I tested Game Mode with Ghost Recon: Wildlands and didn’t notice any difference. This may be because my computer is plenty powerful enough or because it hasn’t been tuned to work with the game yet. Either way, the jury is out on Game Mode for now.
One of the more significant everyday improvements brought by the Windows 10 Creators Update is the Edge update. While miles better than Internet Explorer, it still lagged behind other browsers in terms of functionality. That gap has now narrowed with this new version.
You can now preview tabs by hovering the cursor over them. You can also save them for later or reload ones from a previous session to revisit. Both are a nice addition to a browser that sorely needed improvement.
Good news for us computer repair professionals is that Edge will now block Flash by default. Flash is a common way viruses and malware get into computers so blocking all Flash does a lot for the security of your system.
A small but neat new feature is Night Light. This enables Windows to turn down the blue in LED screens to help reduce eyestrain when it gets dark. You can manually switch it on but Microsoft says your computer will automatically detect when dusk falls in your part of the world and adjust accordingly. I have yet to see that happen but have played around with Night Light a bit and like what it does.

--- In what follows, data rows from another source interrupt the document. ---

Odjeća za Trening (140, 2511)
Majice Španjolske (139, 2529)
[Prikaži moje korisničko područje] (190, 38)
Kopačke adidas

Anyone expecting show stopping new features in the Windows 10 Creators Update is going to be disappointed. While it does improve a few things, there is no massive improvement or revelation in this new version. Instead, consider it a large normal update with a few treats included. As Microsoft have a further significant update planned for later this year, we here at Dave’s Computers are hoping for more improvements then.
Have you tried the Windows 10 Creators Update yet?